Dataset entries:
= = = = = = =

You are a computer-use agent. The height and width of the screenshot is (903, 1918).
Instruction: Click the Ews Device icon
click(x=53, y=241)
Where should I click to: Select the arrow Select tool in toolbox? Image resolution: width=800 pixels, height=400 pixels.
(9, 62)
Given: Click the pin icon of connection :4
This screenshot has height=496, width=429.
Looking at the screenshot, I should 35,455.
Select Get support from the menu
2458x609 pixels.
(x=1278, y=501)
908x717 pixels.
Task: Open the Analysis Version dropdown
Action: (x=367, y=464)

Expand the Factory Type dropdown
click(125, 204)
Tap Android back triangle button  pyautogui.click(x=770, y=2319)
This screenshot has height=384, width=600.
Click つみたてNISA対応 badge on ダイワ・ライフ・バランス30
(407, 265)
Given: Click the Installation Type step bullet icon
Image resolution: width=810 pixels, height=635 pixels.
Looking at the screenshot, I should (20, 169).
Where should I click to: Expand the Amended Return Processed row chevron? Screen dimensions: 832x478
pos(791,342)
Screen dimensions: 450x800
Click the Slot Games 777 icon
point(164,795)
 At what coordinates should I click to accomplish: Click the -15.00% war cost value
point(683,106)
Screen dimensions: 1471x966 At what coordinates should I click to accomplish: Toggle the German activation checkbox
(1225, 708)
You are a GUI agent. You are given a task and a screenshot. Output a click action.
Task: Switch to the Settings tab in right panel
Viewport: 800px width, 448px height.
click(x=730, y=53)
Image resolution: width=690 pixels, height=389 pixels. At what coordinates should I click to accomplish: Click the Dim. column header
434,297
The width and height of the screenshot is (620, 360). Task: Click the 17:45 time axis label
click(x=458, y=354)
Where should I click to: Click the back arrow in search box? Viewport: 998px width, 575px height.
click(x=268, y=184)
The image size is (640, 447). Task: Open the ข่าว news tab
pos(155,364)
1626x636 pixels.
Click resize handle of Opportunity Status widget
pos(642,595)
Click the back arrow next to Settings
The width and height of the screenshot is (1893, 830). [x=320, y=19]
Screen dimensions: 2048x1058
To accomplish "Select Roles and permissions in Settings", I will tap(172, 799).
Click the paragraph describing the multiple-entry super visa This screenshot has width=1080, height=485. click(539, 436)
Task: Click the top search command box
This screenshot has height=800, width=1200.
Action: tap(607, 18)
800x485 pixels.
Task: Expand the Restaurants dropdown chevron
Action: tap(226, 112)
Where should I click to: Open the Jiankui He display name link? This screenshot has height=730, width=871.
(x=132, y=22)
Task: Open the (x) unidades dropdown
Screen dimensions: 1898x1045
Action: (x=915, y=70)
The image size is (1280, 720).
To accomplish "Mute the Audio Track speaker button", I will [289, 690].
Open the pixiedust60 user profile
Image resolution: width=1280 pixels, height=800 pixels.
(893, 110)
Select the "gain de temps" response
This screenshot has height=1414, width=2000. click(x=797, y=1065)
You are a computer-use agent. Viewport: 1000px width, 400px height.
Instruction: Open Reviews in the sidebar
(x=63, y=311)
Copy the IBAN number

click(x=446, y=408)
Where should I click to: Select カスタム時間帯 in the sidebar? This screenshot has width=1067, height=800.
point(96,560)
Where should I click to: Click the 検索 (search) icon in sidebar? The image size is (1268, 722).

= = = = = = =

Quote the data above in full, changing nothing.

You are a computer-use agent. The height and width of the screenshot is (903, 1918).
Instruction: Click the Ews Device icon
click(x=53, y=241)
Where should I click to: Select the arrow Select tool in toolbox? Image resolution: width=800 pixels, height=400 pixels.
(9, 62)
Given: Click the pin icon of connection :4
This screenshot has height=496, width=429.
Looking at the screenshot, I should 35,455.
Select Get support from the menu
2458x609 pixels.
(x=1278, y=501)
908x717 pixels.
Task: Open the Analysis Version dropdown
Action: (x=367, y=464)

Expand the Factory Type dropdown
click(125, 204)
Tap Android back triangle button  pyautogui.click(x=770, y=2319)
This screenshot has height=384, width=600.
Click つみたてNISA対応 badge on ダイワ・ライフ・バランス30
(407, 265)
Given: Click the Installation Type step bullet icon
Image resolution: width=810 pixels, height=635 pixels.
Looking at the screenshot, I should (20, 169).
Where should I click to: Expand the Amended Return Processed row chevron? Screen dimensions: 832x478
pos(791,342)
Screen dimensions: 450x800
Click the Slot Games 777 icon
point(164,795)
 At what coordinates should I click to accomplish: Click the -15.00% war cost value
point(683,106)
Screen dimensions: 1471x966 At what coordinates should I click to accomplish: Toggle the German activation checkbox
(1225, 708)
You are a GUI agent. You are given a task and a screenshot. Output a click action.
Task: Switch to the Settings tab in right panel
Viewport: 800px width, 448px height.
click(x=730, y=53)
Image resolution: width=690 pixels, height=389 pixels. At what coordinates should I click to accomplish: Click the Dim. column header
434,297
The width and height of the screenshot is (620, 360). Task: Click the 17:45 time axis label
click(x=458, y=354)
Where should I click to: Click the back arrow in search box? Viewport: 998px width, 575px height.
click(x=268, y=184)
The image size is (640, 447). Task: Open the ข่าว news tab
pos(155,364)
1626x636 pixels.
Click resize handle of Opportunity Status widget
pos(642,595)
Click the back arrow next to Settings
The width and height of the screenshot is (1893, 830). [x=320, y=19]
Screen dimensions: 2048x1058
To accomplish "Select Roles and permissions in Settings", I will tap(172, 799).
Click the paragraph describing the multiple-entry super visa This screenshot has width=1080, height=485. click(539, 436)
Task: Click the top search command box
This screenshot has height=800, width=1200.
Action: tap(607, 18)
800x485 pixels.
Task: Expand the Restaurants dropdown chevron
Action: tap(226, 112)
Where should I click to: Open the Jiankui He display name link? This screenshot has height=730, width=871.
(x=132, y=22)
Task: Open the (x) unidades dropdown
Screen dimensions: 1898x1045
Action: (x=915, y=70)
The image size is (1280, 720).
To accomplish "Mute the Audio Track speaker button", I will [289, 690].
Open the pixiedust60 user profile
Image resolution: width=1280 pixels, height=800 pixels.
(893, 110)
Select the "gain de temps" response
This screenshot has height=1414, width=2000. click(x=797, y=1065)
You are a computer-use agent. Viewport: 1000px width, 400px height.
Instruction: Open Reviews in the sidebar
(x=63, y=311)
Copy the IBAN number

click(x=446, y=408)
Where should I click to: Select カスタム時間帯 in the sidebar? This screenshot has width=1067, height=800.
point(96,560)
Where should I click to: Click the 検索 (search) icon in sidebar? The image size is (1268, 722).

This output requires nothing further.